I always thought the comments about light-skinned dudes coming back in style were just light-hearted jokes that really went out of style when the men did back in the 80s. From my perspective, tall, dark-skinned, and handsome has long been viewed as a black (or any other) woman’s dream. Yeah, Shemar Moore had his run and lots of women love Michael Ealy, but the fanfare doesn’t compare to the admiration for Idris Elba (praise ‘em), Morris Chestnut (yes lord), or Tyson Beckford (let the church say Amen).
Taye Diggs is another actor who has been admired for his chocolaty goodness—particularly after his debut in “How Stella Got Her Groove Back,” although I personally enjoyed him most in “Brown Sugar.” But despite the love the mocha-skinned author of Chocolate Me, a children’s book encouraging kids to accept themselves as they are, has received over the years, he says it took him a long time to become comfortable in his own dark skin.
“When I got into high school I started to hear, just from the black community, everybody is more attracted to the light skin girls and the light skin dudes with the light eyes. And from within the race the light skin black people and lighter brown people would make fun of the darker people. So then it was a completely different kind of struggle, Taye told MyBrownBaby.Com.

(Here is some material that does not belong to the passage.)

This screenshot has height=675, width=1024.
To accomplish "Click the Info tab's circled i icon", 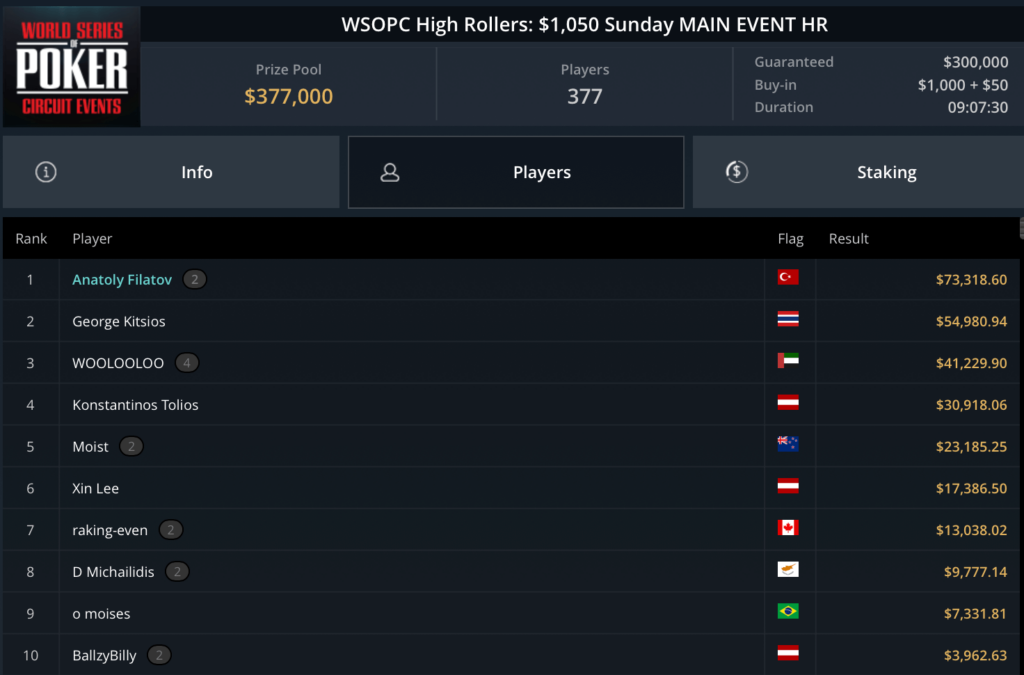I will pos(45,172).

“And then funnily enough it was when dark skinned men, and this was just from my perspective, there seemed to be a shift where all of a sudden we saw Denzel Washington, Wesley Snipes, Tyson Beckford. I’m still trying to figure out how this came to be. For me, when I saw Tyson Beckford hailed as this beautiful man by all people, that caused a shift in my being. And I remember literally waking up and walking the streets feeling a little bit more proud. And then after the movie “How Stella Got Her Groove Back,” when I had my own personal moments of weakness, I just had to remind myself of all the people that really enjoyed that movie and just kind of lean on that.

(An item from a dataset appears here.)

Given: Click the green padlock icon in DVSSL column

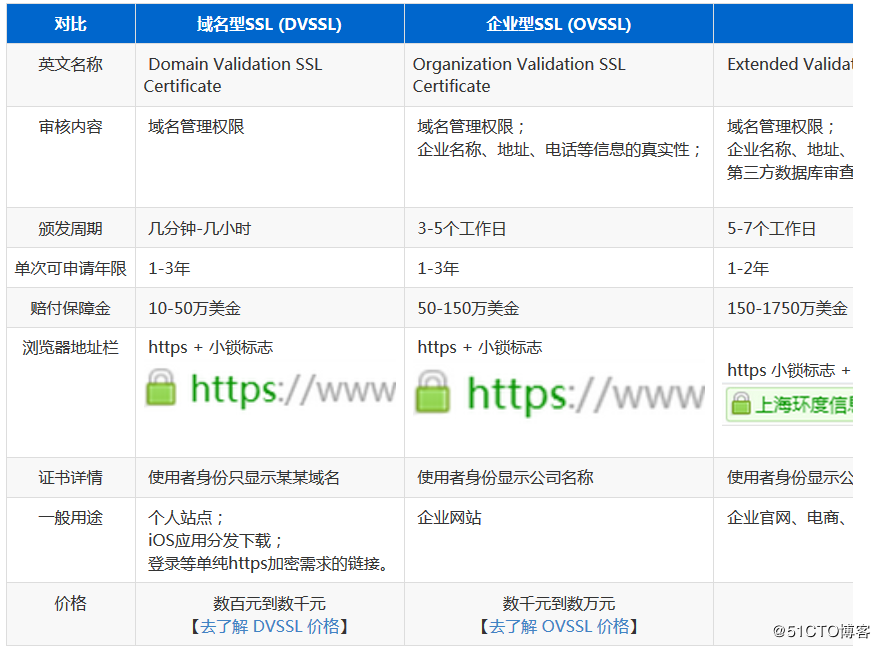Looking at the screenshot, I should click(160, 390).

I was surprised by Taye’s comments; sort of in the same way it’s shocking to find out a beautiful woman has low self-esteem. You wonder, how could he not see himself as gorgeous when 99% of those around him do, but you realize self-confidence is strictly an internal mindset not based on external compliments and men struggle with self-esteem issues just like women. Still, I’d thought if black men had any sort of color complex, it was related to how they choose women, not so much how they felt about themselves. But maybe it’s all connected. Do dark-skinned men favor light-skinned women because by being with a lighter skinned woman, it somehow makes them more attractive or socially acceptable in their minds? A friend of mine always says she thinks black men’s propensity to date outside their race has to do with self-hatred. Maybe being with a white woman gives some dark-skinned men a boost of esteem that’s even greater than being with a light-skinned black woman. If so, Taye Diggs could certainly fit the bill.

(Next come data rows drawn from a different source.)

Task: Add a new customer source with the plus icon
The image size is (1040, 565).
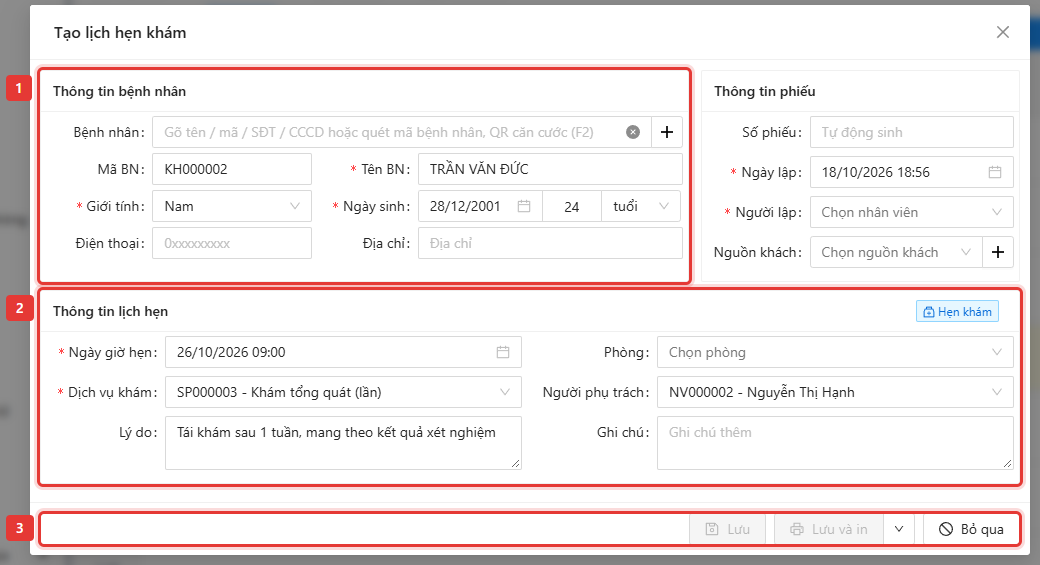Action: 998,252
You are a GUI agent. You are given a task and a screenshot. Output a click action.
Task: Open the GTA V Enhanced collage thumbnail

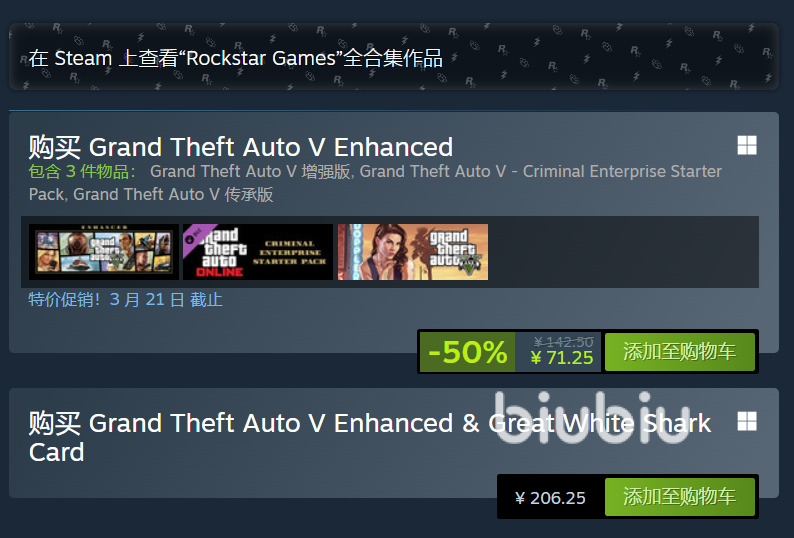[x=104, y=252]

But I’m not as interested in men’s interracial dating choices as I am how their color affects their sense of self-worth. After all, light-skinned men date outside their race too and are obsessed with redbones just like everyone else, and lord knows some think they are God’s gift to women just because they have a little less melanin. I guess it isn’t so hard to see how a dark-skinned man could feel the exact opposite. Still, this is an issue that’s mostly been limited to black women’s experience, most recently in the documentary “Dark Girls,” because there is so much pressure put on all women to fit a very narrow standard of beauty, and black women especially struggle with being accepted outside of that realm. Taye’s remarks remind us that men can be insecure too, and although a lot of women may see a handsome, chocolate man as an Adonis, he might not see himself in that same light at all.
What do you think about Taye Diggs’ comments? Do you think dark-skinned men struggle with feeling accepted aesthetically as much as darker skinned black women? Do you think this issue has any bearing on who they date?